The conventional classification schemes -- notably multinomial logistic regression -- used in conjunction with convolutional networks (convnets) are classical in statistics, designed without consideration for the usual coupling with convnets, stochastic gradient descent, and backpropagation. In the specific application to supervised learning for convnets, a simple scale-invariant classification stage turns out to be more robust than multinomial logistic regression, appears to result in slightly lower errors on several standard test sets, has similar computational costs, and features precise control over the actual rate of learning. "Scale-invariant" means that multiplying the input values by any nonzero scalar leaves the output unchanged.

Poor starting points in machine learning

Poor (even random) starting points for learning/training/optimization are common in machine learning. In many settings, the method of Robbins and Monro (online stochastic gradient descent) is known to be optimal for good starting points, but may not be optimal for poor starting points -- indeed, for poor starting points Nesterov acceleration can help during the initial iterations, even though Nesterov methods not designed for stochastic approximation could hurt during later iterations. The common practice of training with nontrivial minibatches enhances the advantage of Nesterov acceleration.
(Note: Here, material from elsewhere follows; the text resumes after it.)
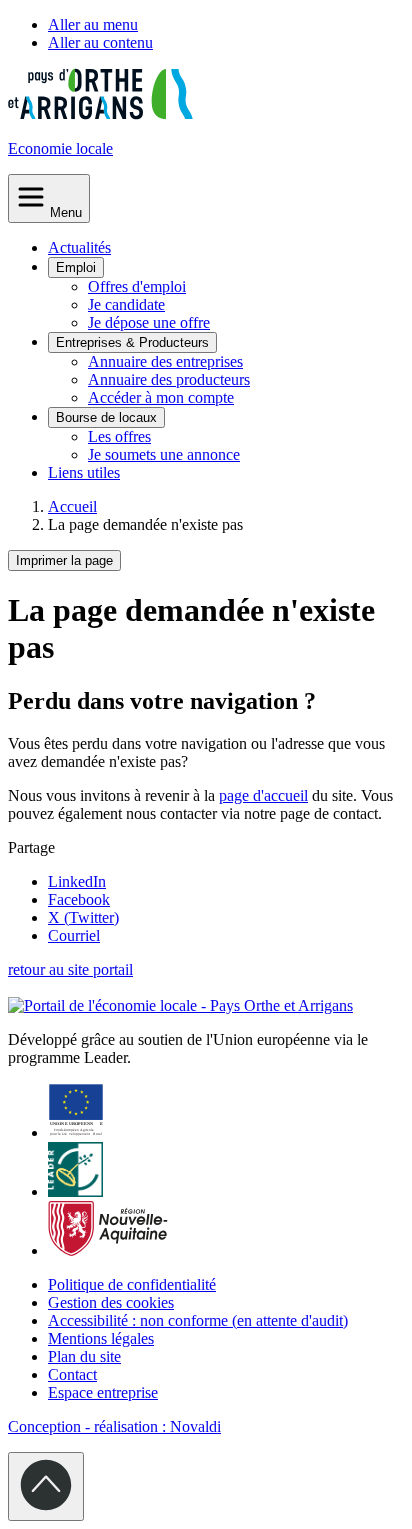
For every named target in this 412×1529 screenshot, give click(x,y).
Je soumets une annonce (164, 454)
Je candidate (126, 304)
A mathematical motivation for complex-valued convolutional networks

A complex-valued convolutional network (convnet) implements the repeated application of the following composition of three operations, recursively applying the composition to an input vector of nonnegative real numbers: (1) convolution with complex-valued vectors followed by (2) taking the absolute value of every entry of the resulting vectors followed by (3) local averaging. For processing real-valued random vectors, complex-valued convnets can be viewed as "data-driven multiscale windowed power spectra," "data-driven multiscale windowed absolute spectra," "data-driven multiwavelet absolute values," or (in their most general configuration) "data-driven nonlinear multiwavelet packets." Indeed, complex-valued convnets can calculate multiscale windowed spectra when the convnet filters are windowed complex-valued exponentials. Standard real-valued convnets, using rectified linear units (ReLUs), sigmoidal (for example, logistic or tanh) nonlinearities, max. pooling, etc., do not obviously exhibit the same exact correspondence with data-driven wavelets (whereas for complex-valued convnets, the correspondence is much more than just a vague analogy). Courtesy of the exact correspondence, the remarkably rich and rigorous body of mathematical analysis for wavelets applies directly to (complex-valued) convnets.